L’impuissance du chercheur

En tant que scientifique «et personne éthiquement responsable», Daniel Koch est parfois confronté à un sentiment d’impuissance: «Cela fait si longtemps que nous montrons par nos recherches que les animaux souffrent de certaines caractéristiques d’élevage. Pourtant, rien ne bouge.» Cela ne l’empêche pour autant pas, en tant que vétérinaire, de continuer à opérer des chiens à tête plate: «Je vois l’individu devant moi, et j’aide le chien qui est déjà au monde.» De son point de vue, il est important de discuter avec la clientèle, afin qu’elle se décide, une prochaine fois, pour une autre race.
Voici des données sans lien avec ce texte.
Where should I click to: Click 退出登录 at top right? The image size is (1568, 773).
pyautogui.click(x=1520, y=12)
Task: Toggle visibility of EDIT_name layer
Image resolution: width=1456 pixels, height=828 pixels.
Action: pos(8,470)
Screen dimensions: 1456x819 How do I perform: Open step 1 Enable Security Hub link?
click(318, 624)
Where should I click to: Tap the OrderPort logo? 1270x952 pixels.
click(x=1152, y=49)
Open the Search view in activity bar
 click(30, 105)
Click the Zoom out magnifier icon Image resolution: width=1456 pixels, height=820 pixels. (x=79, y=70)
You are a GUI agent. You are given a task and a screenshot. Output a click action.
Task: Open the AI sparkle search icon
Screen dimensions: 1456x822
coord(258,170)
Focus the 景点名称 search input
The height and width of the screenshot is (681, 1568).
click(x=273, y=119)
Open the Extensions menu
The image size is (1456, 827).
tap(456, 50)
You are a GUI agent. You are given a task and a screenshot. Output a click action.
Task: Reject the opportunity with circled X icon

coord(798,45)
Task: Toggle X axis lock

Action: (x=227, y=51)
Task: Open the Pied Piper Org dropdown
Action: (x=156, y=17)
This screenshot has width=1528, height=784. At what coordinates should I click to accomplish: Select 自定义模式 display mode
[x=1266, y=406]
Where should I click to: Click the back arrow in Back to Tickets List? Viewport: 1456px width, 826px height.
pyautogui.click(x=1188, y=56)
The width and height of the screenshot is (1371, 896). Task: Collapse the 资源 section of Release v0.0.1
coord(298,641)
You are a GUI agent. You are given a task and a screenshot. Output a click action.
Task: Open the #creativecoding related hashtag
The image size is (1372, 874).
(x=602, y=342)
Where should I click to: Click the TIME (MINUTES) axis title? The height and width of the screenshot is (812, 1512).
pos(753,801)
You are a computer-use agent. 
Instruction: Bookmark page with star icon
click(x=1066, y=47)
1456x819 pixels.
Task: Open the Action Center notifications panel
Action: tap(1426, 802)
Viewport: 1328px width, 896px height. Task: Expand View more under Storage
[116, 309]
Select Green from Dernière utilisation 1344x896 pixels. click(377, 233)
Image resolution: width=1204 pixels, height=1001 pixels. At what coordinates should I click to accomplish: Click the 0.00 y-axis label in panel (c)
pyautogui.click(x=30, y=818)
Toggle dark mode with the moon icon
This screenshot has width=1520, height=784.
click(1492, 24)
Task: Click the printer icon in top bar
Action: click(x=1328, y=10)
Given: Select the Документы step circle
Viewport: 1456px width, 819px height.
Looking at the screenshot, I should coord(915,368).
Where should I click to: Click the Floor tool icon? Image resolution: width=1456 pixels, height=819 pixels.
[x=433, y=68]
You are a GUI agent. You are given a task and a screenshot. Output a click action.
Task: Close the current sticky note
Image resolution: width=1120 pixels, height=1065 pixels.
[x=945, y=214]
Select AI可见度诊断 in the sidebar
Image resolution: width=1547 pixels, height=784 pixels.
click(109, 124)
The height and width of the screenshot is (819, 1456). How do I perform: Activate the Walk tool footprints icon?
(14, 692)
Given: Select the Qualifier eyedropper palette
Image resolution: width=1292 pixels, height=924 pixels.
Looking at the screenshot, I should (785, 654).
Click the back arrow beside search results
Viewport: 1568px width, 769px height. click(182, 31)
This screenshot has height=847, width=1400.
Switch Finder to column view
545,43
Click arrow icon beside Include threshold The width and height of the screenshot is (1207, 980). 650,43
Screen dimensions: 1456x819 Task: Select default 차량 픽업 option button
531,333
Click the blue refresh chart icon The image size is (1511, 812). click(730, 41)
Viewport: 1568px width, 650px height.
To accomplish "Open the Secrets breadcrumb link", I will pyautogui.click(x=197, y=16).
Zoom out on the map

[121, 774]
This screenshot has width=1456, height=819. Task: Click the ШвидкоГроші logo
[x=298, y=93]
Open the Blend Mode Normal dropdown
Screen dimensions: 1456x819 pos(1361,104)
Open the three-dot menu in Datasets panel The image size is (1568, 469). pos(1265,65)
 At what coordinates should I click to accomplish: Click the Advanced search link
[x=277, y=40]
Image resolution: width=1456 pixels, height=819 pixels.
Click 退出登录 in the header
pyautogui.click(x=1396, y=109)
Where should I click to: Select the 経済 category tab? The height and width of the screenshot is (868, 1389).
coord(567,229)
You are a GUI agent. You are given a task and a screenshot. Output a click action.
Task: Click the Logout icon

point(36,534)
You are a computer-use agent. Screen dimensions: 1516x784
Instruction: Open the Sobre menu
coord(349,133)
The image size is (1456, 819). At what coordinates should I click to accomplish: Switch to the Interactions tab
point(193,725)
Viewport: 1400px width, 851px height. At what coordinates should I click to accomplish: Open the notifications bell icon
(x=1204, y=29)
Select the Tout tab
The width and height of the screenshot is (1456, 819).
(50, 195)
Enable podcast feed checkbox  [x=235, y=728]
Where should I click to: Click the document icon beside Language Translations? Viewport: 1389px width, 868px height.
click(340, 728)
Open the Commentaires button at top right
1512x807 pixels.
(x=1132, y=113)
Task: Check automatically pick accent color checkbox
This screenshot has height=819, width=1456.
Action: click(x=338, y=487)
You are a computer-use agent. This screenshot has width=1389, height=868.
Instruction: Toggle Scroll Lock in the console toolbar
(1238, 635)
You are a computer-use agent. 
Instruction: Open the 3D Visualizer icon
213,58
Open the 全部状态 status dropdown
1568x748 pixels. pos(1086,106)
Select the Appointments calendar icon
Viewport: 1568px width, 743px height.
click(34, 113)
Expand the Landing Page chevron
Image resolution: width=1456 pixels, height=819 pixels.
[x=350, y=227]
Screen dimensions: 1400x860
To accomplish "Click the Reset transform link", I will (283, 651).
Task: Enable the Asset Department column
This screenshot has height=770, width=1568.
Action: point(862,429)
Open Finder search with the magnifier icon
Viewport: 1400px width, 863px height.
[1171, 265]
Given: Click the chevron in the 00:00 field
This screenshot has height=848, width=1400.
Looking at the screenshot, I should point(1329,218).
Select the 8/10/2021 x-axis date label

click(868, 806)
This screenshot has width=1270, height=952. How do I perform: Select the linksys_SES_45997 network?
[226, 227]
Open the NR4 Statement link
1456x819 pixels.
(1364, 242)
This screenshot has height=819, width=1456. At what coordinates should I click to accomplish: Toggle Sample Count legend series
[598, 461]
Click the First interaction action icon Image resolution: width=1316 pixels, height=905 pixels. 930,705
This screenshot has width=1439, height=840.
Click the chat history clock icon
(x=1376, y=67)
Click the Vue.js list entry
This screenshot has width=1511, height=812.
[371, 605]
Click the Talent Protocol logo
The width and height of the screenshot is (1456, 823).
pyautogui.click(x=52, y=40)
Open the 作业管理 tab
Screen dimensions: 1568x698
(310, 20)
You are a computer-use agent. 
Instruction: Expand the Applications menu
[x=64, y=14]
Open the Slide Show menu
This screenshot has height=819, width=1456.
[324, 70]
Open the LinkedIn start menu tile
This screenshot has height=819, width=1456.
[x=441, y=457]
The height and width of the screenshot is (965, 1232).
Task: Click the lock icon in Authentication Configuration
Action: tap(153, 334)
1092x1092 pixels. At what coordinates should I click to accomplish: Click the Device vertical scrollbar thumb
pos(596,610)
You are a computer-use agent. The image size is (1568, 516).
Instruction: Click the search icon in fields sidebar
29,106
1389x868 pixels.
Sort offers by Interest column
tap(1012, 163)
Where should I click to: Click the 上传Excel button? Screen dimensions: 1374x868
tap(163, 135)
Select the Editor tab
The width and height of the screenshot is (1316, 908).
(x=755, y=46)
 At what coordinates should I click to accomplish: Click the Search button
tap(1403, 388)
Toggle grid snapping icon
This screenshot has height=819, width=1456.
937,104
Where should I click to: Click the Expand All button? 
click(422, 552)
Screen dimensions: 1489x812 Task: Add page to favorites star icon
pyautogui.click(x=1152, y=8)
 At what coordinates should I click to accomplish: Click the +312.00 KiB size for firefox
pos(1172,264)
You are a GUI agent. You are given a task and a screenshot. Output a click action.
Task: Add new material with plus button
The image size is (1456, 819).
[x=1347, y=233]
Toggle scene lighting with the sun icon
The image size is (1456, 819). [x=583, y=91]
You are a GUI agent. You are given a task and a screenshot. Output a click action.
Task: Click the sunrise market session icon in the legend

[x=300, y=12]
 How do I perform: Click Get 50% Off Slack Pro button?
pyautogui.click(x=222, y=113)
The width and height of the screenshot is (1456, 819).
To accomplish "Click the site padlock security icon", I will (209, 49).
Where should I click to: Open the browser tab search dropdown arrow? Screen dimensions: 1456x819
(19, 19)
Positions de l’ASMPA sur les mini-chiens

En 2018, l’Association suisse pour la médecine des petits animaux (ASMPA) avait lancé une campagne contre le nez plat excessif des chiens, en collaboration avec l’Université de Berne, l’Association vétérinaire suisse pour la protection des animaux, la Protection suisse des animaux et la Société de cynologie suisse. Dans ce contexte, elle avait alors rédigé une position à ce sujet. L’année dernière, l’ASMPA s’est penchée sur un nouveau sujet en publiant une prise de position sur les mini-chiens. Une tendance à la mode, regrette l’ASMPA; leur taille est en effet pratique, car ils sont idéaux dans les petits appartements ou pour emprunter sans souci les transports publics, ils coûtent moins cher à nourrir que les chiens de plus grande taille et sont faciles à promener pour les enfants et les personnes âgées. Le chihuahua, le spitz nain, le yorkshire terrier, le shih tzu, le caniche toy, le chin japonais, le lhasa apso, le Boston terrier et le teckel nain sont donc particulièrement appréciés dans les régions urbaines. Les futurs propriétaires d’animaux tendent volontiers à oublier le fait que «ces petits chiens peuvent être des spécimens très exigeants en termes d’éducation et de comportement canin». Et même si ce n’est depuis longtemps plus un secret pour personne que les chiens miniatures tombent souvent malades, cela est souvent occulté lors de l’achat. La position aborde des maladies neurologiques importantes telles que l’hydrocéphalie congénitale, l’instabilité atlanto-axiale, la surdité congénitale, l’encéphalomyélite de cause inconnue et les hernies discales. L’ASMPA y demande que «les vétérinaires se prononcent clairement contre l’acquisition de telles races auprès de leur clientèle».
Parce que de plus en plus de mini-chiens sont présentés dans les cabinets, l’ASMPA FVH petits animaux organise, le mercredi 23 avril lors des Journées suisses des vétérinaires 2025 à Bâle, l’avant-congrès «Races mini et toy: ces pathologies qu’il faut connaître».